Note : This map is subjected to an agreement license, available under the “Downloads” tab, that has to be signed and returned at the address before reception.

This map is also available for purchase in its paper version on our catalogue.

The map differs from, geologic, tectonic, and terranes maps, by emphasising on the correlation of the large belts of Eurasia. The units represented are not tectono-stratigraphic terranes but stable block v.s. deformed belts and accretionary wedge. The map is oriented toward a global legibility of the tectonic belts that contributed the continental growth of Eastern Eurasia.

Blocks and stable units represent continental crustal units which behaved as rigid units during major orogens and may constitute basement for sedimentary wedges. These units are separated by orogenic belts on the map, but do not represent a specific age. Hence, the cores of the main cratonic units formed during Precambrian times are represented, but also young crustal blocks or oceanic plateaus which caused shortening in orogenic wedges.

Wedges and orogens include modern and old accretionary wedges developped offshore in subduction zones and also onshore in fold-and-thrust belts. They represent products of subduction independantly of the oceanic or continental nature of the crusts involved. They mostly represent deformed belts of sediments, metamorphosed or not, nowadays overthrusted on continental crust. Orogenic wedges may also involve basement slivers of continental crust. In complex zones mostly in the Early Phanerozoic, orogenic belts have been much metamorphosed and may be considered “cratonized”. 

Faults were compiled and generalized and sorted by ages when documented. Options had to be chosen when information was not found, unclear, or contradictory. Many faults also have suffered reactivation and the colour asigned is that of the dominant event. 
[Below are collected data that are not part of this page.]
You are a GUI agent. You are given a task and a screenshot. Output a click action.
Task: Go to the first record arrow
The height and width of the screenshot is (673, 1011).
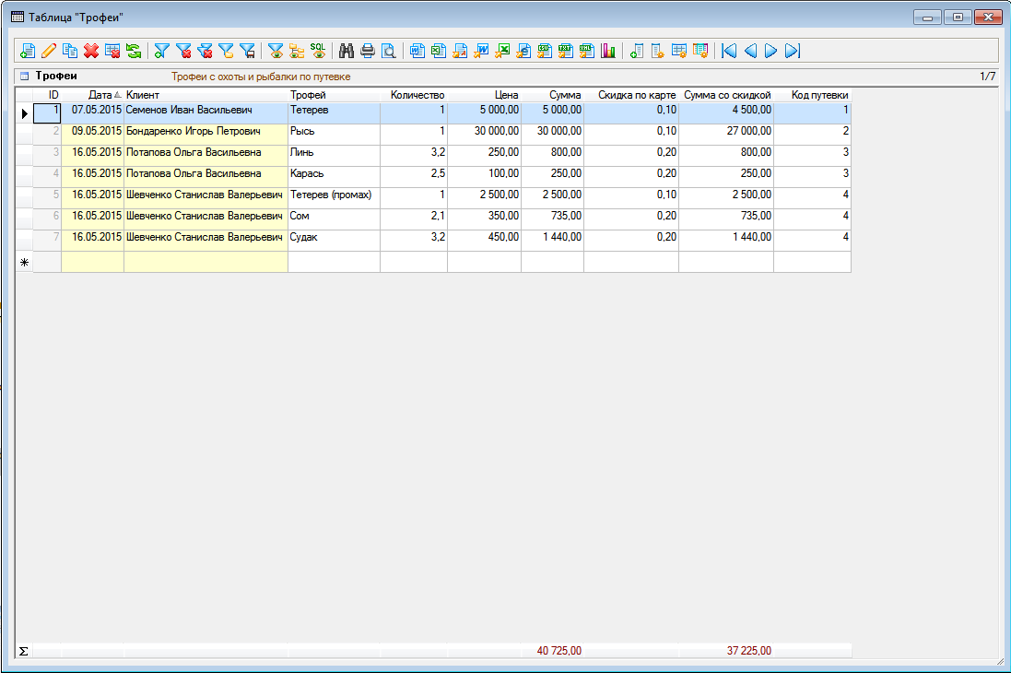729,52
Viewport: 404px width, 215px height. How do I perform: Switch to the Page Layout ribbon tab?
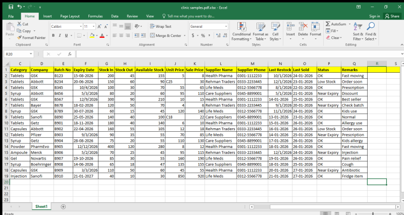pos(70,16)
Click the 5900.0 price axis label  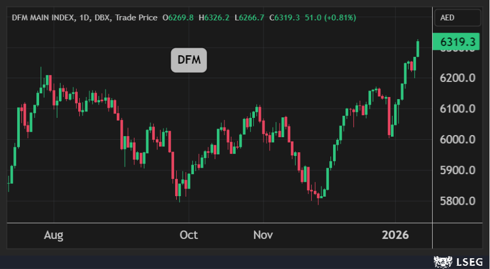pyautogui.click(x=457, y=170)
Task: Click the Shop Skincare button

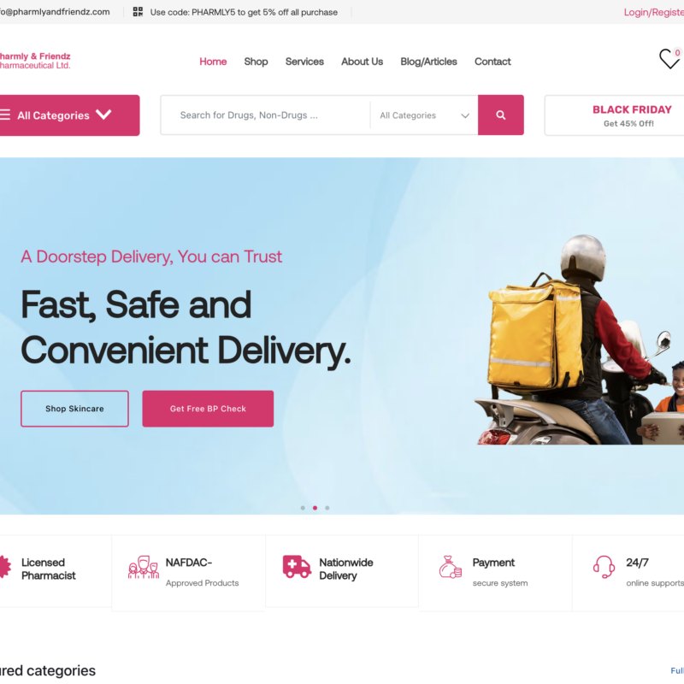Action: 74,409
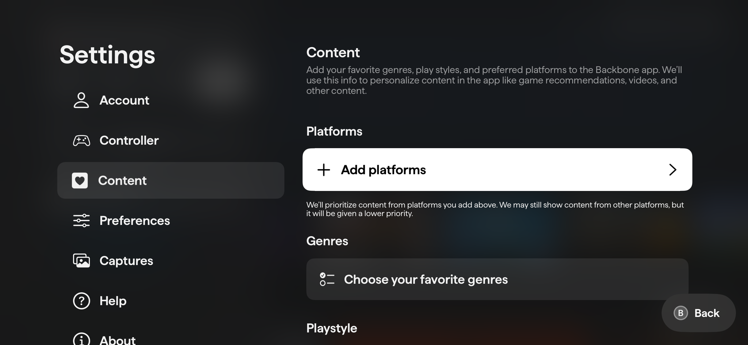Expand Add platforms using chevron arrow
This screenshot has height=345, width=748.
click(x=673, y=170)
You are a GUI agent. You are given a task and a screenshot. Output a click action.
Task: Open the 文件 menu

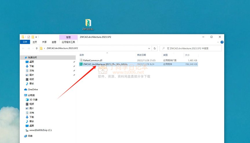pyautogui.click(x=25, y=42)

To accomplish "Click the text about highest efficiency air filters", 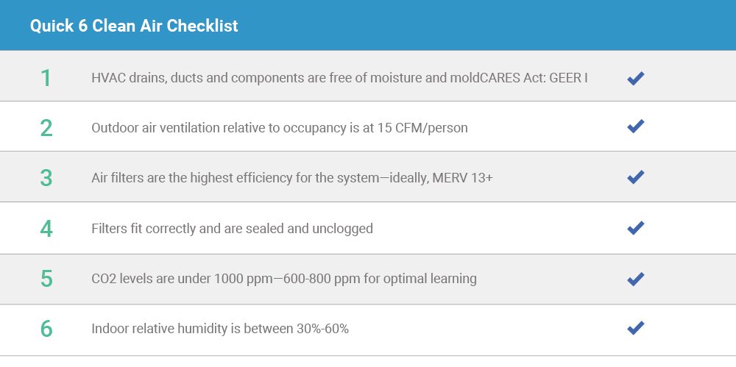I will (x=292, y=178).
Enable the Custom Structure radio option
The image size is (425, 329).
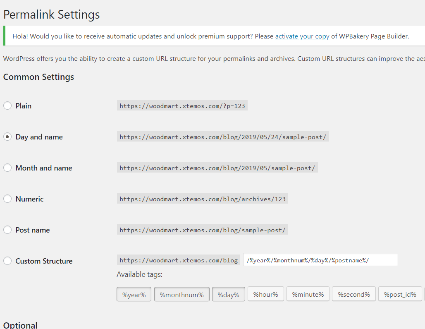click(x=7, y=261)
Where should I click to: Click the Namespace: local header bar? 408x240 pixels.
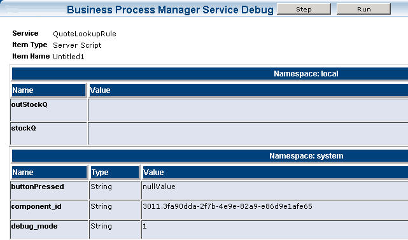[x=210, y=74]
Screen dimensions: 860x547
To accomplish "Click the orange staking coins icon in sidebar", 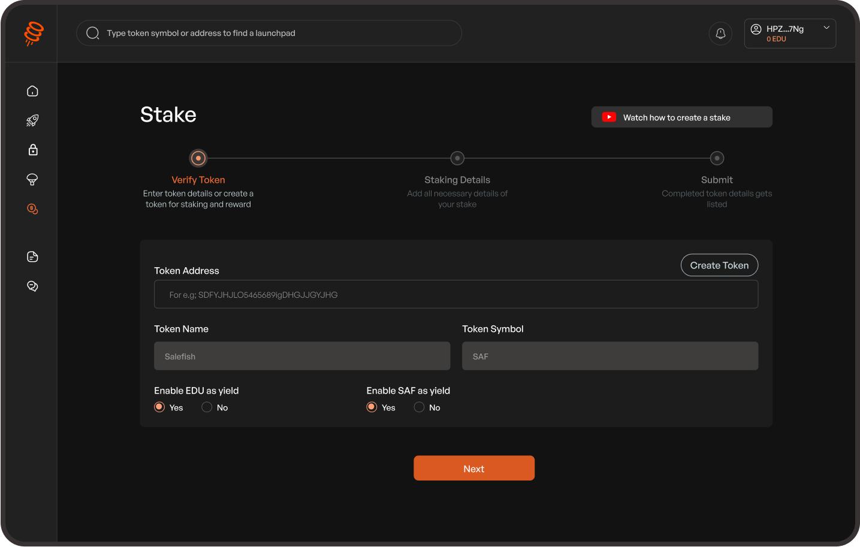I will click(x=32, y=208).
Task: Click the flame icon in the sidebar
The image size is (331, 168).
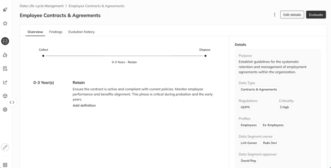Action: tap(5, 55)
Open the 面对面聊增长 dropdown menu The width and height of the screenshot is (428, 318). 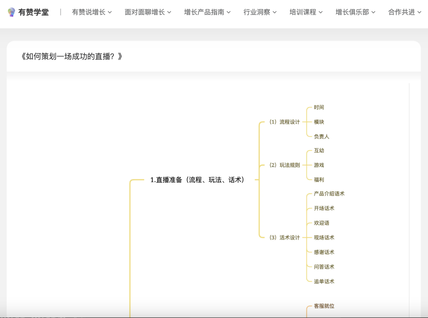[170, 12]
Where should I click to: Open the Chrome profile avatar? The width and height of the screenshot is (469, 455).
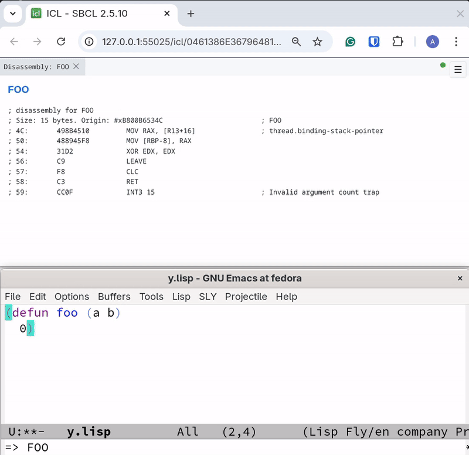click(432, 42)
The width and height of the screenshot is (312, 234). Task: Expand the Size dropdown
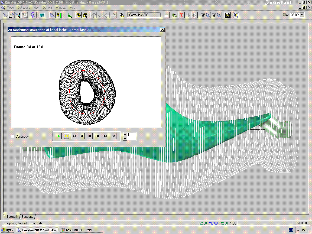tap(302, 15)
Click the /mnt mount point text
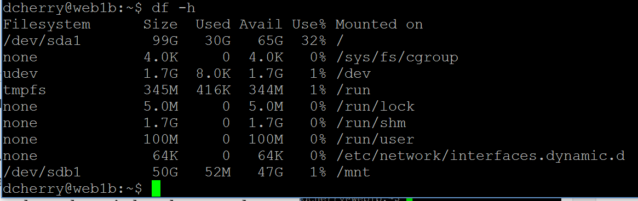 [x=353, y=173]
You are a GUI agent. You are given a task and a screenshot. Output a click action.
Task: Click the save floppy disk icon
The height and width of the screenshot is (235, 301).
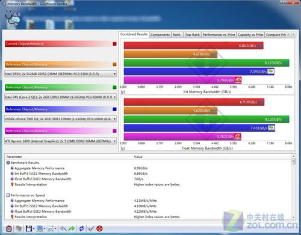click(29, 228)
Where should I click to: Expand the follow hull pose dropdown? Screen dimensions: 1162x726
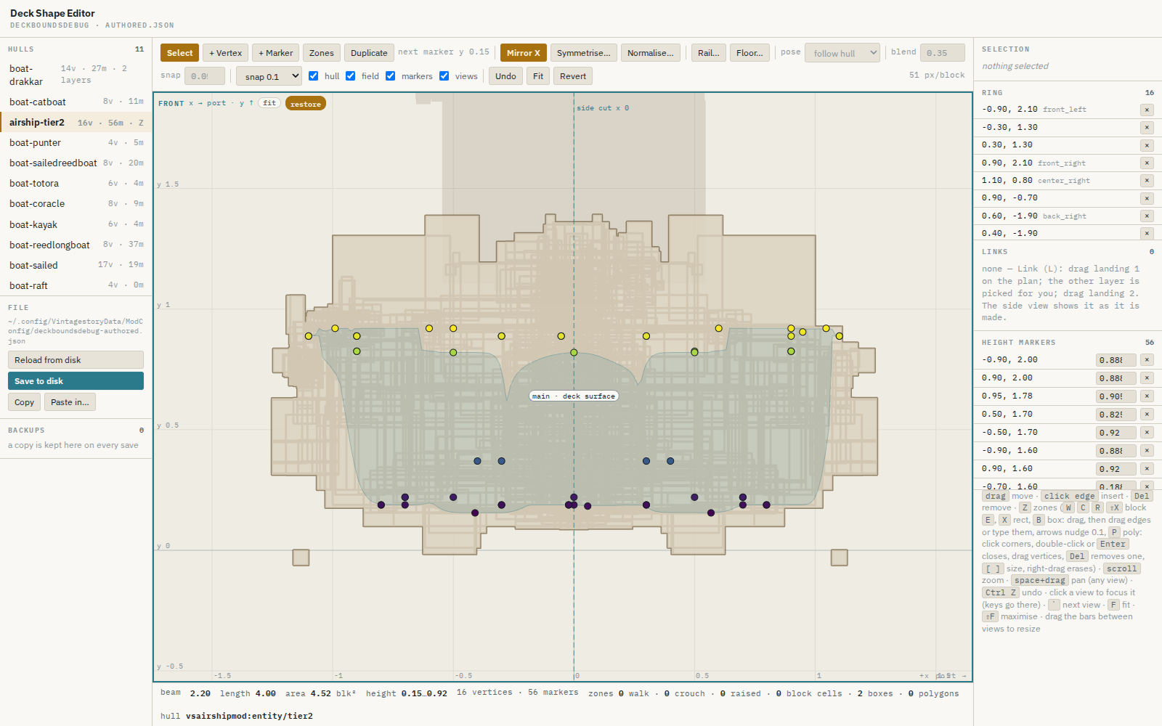842,53
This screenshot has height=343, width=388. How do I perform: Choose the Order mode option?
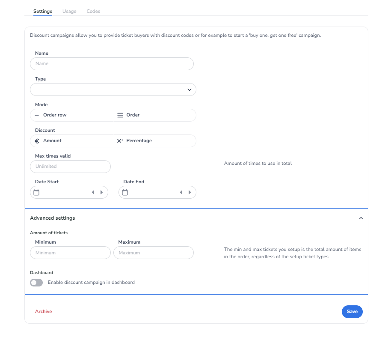click(x=133, y=115)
Sutures have also been temptatively sorted by age, but indeed may vary significantly along strike due to migration of docking. In ancient belts, due to erosion, they represent the crustal boundary of juxtaposed or overthrusted crust. Their location is approximative and may cross several alignment of ophiolitic bodies, implying that some are allochton, or result from the closure of complex arc/back-arc systems.
Metamorphic facies is only indicated by small coloured circles - indicating the dominant facies – in order not to obscure structural information.